O recorrente começa por censurar a decisão recorrida com a alegação de que a prolação da sentença de verificação de créditos é essencial para o cumprimento do plano de insolvência, na medida em que o plano faz depender o pagamento dos créditos laborais da sentença de verificação e graduação de créditos. E assim, se não for proferida tal decisão não será viável a execução do plano.

A apreciação deste fundamento do recuso remete-nos para a questão dos efeitos do encerramento do processo de insolvência decorrente da homologação de um plano de insolvência. A resposta a esta questão é dada pela alínea b) do n.º 2 do artigo 233.º do CIRE.

Segundo esta norma “o encerramento do processo de insolvência antes do rateio final determina a extinção da instância dos processos de verificação e graduação de créditos e de restituição e separação de bens já liquidados que se encontrem pendentes, excepto se tiver já sido proferida sentença de verificação e graduação de créditos prevista no artigo 140.º, ou se o encerramento decorrer da aprovação do plano de insolvência, caso em que prosseguem até final os recursos interpostos dessa sentença e as acções cujos autores ou a devedora assim o requeiram no prazo de 30 dias”.

● **Descrição do exercício**:
Transcreva, do excerto sobre o encerramento do processo de insolvência, tudo o que vai desde "A apreciação deste" até "233.º do CIRE.". Não é preciso consultar os dados.

● **Material fornecido**:
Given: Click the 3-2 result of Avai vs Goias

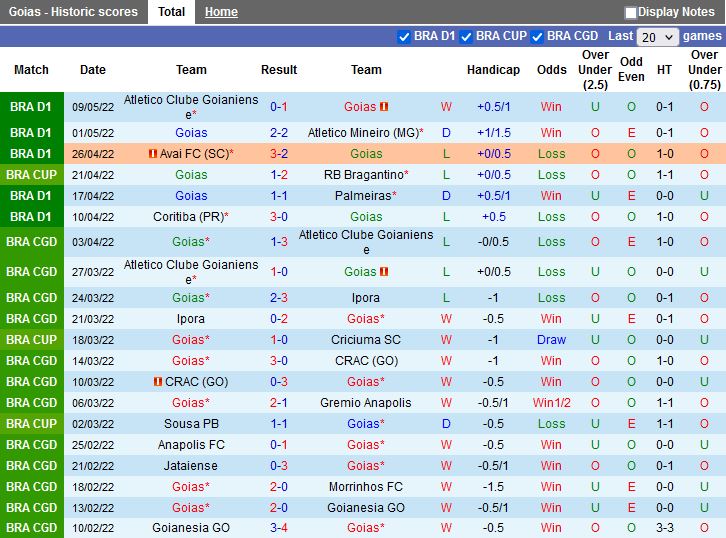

● **Resultado do exercício**:
A apreciação deste fundamento do recuso remete-nos para a questão dos efeitos do encerramento do processo de insolvência decorrente da homologação de um plano de insolvência. A resposta a esta questão é dada pela alínea b) do n.º 2 do artigo 233.º do CIRE.